The way other computational tools work is they attempt to predict enzyme functions by assigning a commission number, or ID code. This indicates what kind of reaction an enzyme catalyzes by comparing the query sequence with a pre-existing catalog of known enzymes and the finding of similar sequences. But the problem with this approach is that these tools lack the ability to do well against less-studied or uncharacterized enzymes or with enzymes that hold multiple roles. This is exactly where CLEAN excels.
Comparing the AI tool to ChatGPT, study leader Huimin Zhao, a University of Illinois Urbana-Champaign professor of chemical and biomolecular engineering said, “Just like ChatGPT uses data from written language to create predictive text, we are leveraging the language of proteins to predict their activity…Almost every researcher, when working with a new protein sequence, wants to know right away what the protein does. In addition, when making chemicals for any application—biology, medicine, industry—this tool will help researchers quickly identify the proper enzymes needed for the synthesis of chemicals and materials.”
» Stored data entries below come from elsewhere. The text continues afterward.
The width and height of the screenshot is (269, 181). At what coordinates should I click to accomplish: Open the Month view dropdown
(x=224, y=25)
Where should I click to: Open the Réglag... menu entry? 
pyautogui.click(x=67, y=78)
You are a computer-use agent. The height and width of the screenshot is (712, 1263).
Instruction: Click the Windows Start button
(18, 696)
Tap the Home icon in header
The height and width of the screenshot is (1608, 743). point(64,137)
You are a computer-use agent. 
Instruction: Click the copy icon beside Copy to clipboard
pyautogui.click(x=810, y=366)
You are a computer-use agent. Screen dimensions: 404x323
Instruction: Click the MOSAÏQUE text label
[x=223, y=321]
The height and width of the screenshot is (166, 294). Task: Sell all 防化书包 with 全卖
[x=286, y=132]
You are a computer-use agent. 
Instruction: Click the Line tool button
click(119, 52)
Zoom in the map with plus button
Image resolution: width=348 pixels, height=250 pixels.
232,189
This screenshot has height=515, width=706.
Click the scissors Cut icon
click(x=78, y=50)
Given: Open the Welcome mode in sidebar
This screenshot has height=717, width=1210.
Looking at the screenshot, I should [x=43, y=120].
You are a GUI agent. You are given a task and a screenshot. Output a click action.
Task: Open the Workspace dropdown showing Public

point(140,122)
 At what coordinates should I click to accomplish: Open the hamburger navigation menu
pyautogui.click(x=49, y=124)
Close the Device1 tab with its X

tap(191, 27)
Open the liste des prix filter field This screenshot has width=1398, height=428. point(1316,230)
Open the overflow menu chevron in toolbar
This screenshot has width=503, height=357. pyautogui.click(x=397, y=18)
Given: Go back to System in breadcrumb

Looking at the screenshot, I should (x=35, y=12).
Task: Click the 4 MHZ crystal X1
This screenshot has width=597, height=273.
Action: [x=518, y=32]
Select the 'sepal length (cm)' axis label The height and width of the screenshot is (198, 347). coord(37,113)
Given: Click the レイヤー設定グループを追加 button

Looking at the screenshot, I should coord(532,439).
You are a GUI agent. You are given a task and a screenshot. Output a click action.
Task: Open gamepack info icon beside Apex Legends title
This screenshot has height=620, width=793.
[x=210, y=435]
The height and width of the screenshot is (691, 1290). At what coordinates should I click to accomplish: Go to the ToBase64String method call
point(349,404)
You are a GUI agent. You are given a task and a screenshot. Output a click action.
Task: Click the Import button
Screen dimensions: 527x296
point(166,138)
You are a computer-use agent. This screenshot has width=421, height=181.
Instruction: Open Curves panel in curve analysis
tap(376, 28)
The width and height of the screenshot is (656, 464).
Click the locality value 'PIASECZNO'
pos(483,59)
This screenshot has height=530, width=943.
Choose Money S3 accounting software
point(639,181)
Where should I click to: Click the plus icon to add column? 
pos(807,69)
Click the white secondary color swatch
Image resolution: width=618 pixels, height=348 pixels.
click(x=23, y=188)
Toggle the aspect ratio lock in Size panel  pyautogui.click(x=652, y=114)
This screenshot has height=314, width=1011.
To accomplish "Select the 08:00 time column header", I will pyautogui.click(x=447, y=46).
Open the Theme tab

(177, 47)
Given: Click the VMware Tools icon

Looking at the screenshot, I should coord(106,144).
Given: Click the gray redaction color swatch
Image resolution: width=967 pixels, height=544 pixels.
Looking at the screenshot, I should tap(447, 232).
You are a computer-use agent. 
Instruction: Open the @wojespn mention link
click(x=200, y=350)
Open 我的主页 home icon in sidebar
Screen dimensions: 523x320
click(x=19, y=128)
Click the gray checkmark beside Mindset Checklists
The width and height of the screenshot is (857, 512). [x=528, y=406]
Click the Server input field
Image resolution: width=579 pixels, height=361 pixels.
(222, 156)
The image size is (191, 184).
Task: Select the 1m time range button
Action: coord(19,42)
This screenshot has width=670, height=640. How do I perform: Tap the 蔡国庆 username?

Though not the first tool to utilize AI to predict enzyme commission numbers, CLEAN is the first to use a deep learning algorithm called contrastive learning to predict enzyme function. Saying of this new algorithm, Zhao said, “We cannot guarantee everyone’s product will be correctly predicted, but we can get higher accuracy than the other two or other three methods.” In their paper, the team did verify the claim and also found that the algorithm was able to correct enzyme mislabeling.
Currently, the group is making CLEAN accessible online for other researchers who are looking to do work characterizing an enzyme or determine whether an enzyme could catalyze a desired reaction. “We hope that this tool will be used widely by the broad research community,” Zhao said. “With the web interface, researchers can just enter the sequence in a search box, like a search engine, and see the results.”
Finally, in addressing the overall hopes for CLEAN, Zhao stated, “We want to predict the functions of all proteins so that we can know all the proteins a cell has and better study or engineer the whole cell for biotechnology or biomedical applications.”